§ Required action: In the records below, the line with "The image size is (555, 452)." and every line after it must be written out exactly; no pictures belong in the result.
---- Record set
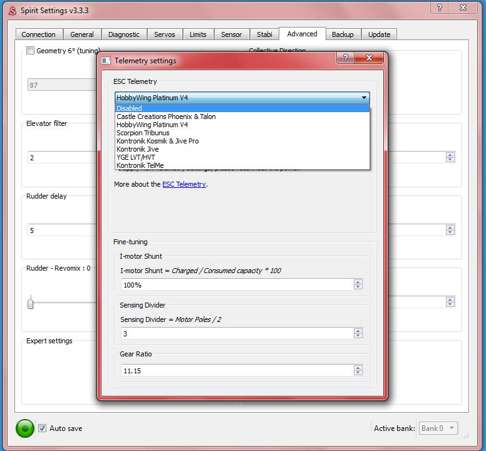Open the Diagnostic tab
The image size is (486, 451).
pyautogui.click(x=123, y=34)
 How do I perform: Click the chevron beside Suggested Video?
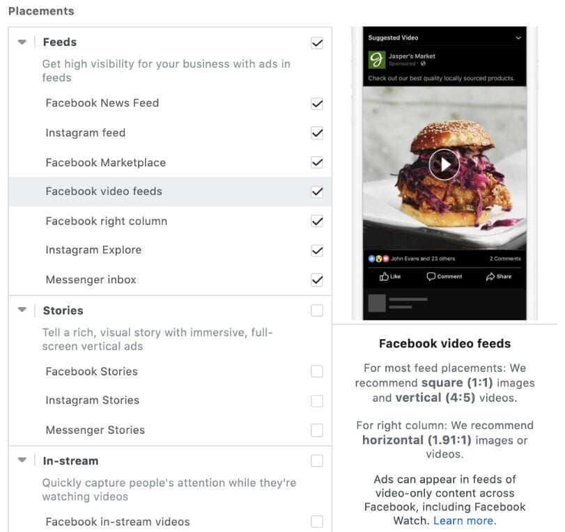(518, 38)
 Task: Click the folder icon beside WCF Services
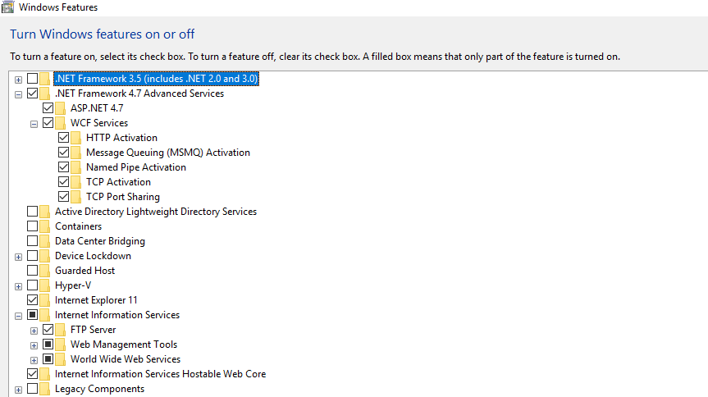60,123
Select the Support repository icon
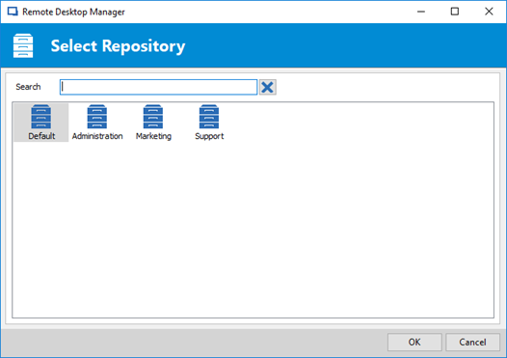 (209, 117)
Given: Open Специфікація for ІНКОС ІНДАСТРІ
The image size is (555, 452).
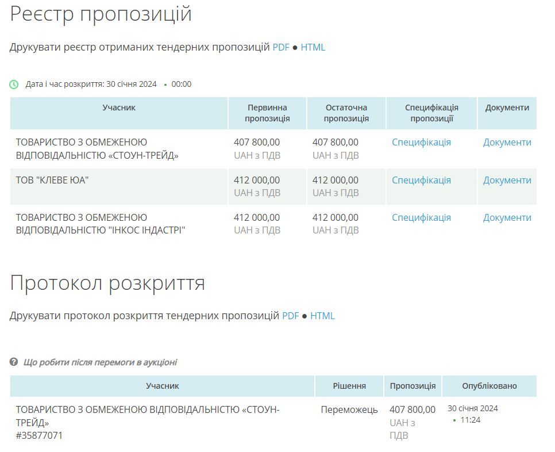Looking at the screenshot, I should click(x=421, y=217).
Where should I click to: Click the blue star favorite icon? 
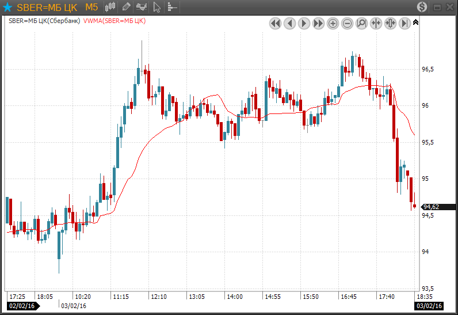point(7,7)
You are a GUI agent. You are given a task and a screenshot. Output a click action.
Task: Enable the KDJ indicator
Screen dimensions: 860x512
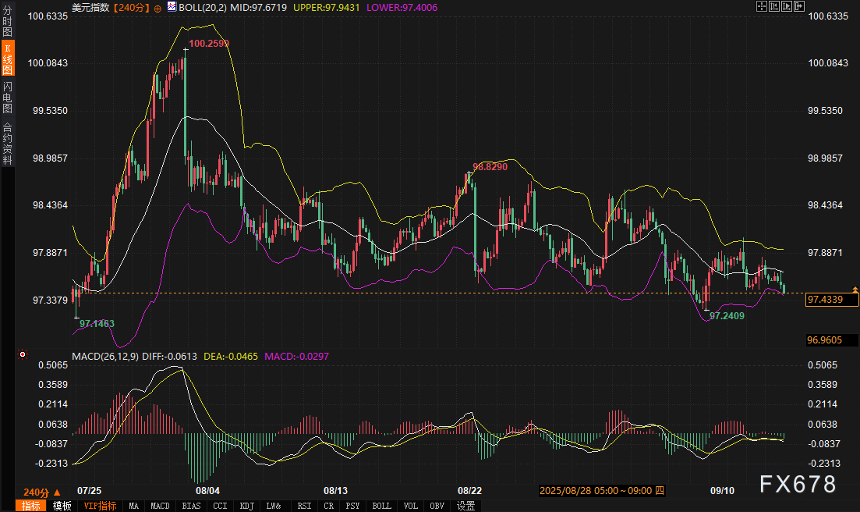(x=246, y=506)
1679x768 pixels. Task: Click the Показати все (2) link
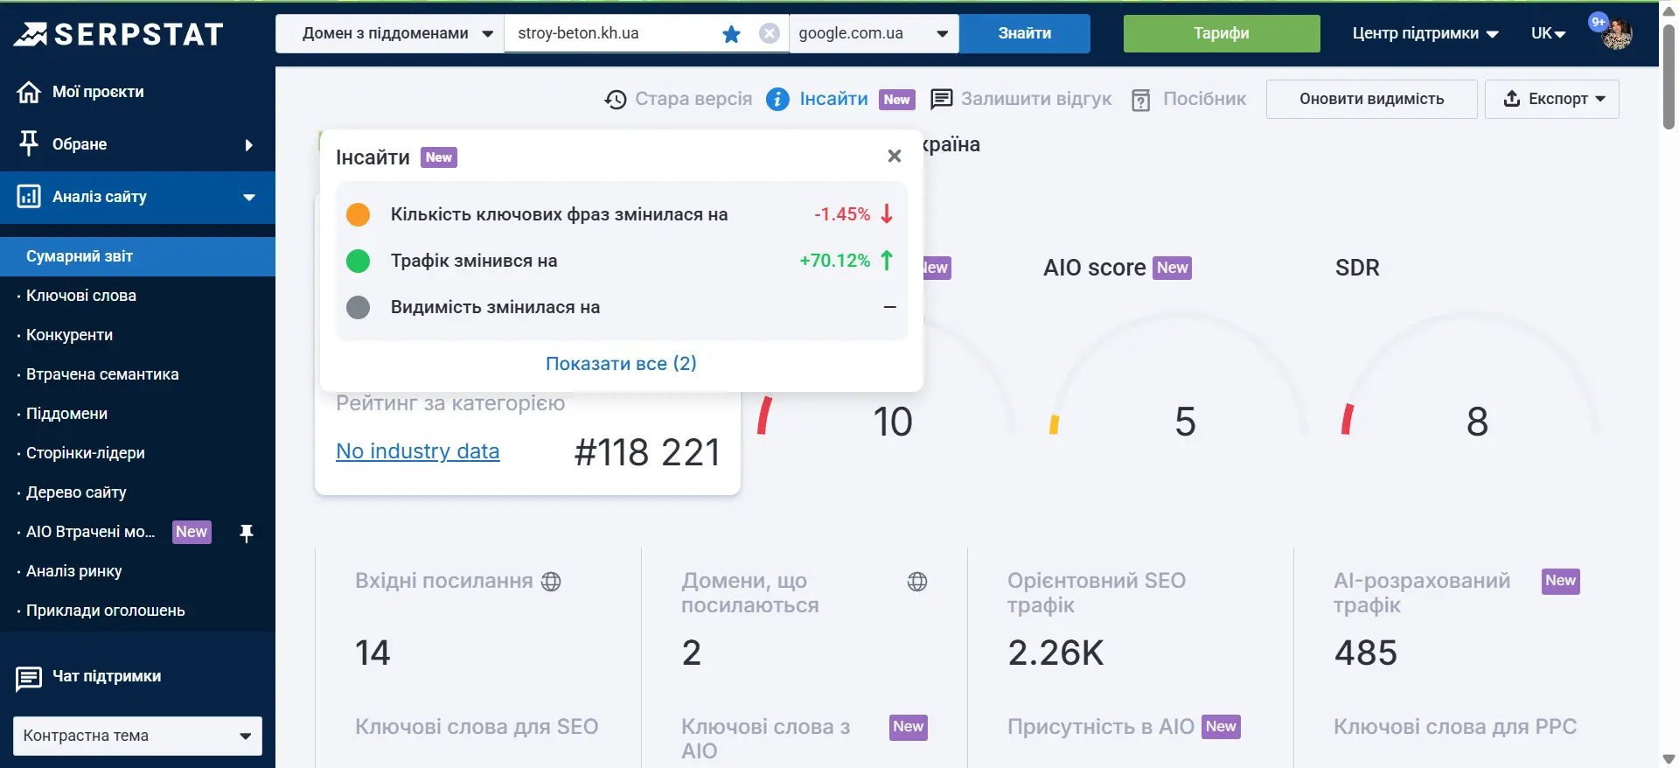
--------
§ Task output:
The image size is (555, 452).
Looking at the screenshot, I should click(x=421, y=217).
Where should I click to: Click the blue star favorite icon? 
point(7,7)
You are a GUI agent. You are given a task and a screenshot. Output a click action.
Task: Enable the KDJ indicator
Screen dimensions: 860x512
(x=246, y=506)
1679x768 pixels. Task: Click the Показати все (2) link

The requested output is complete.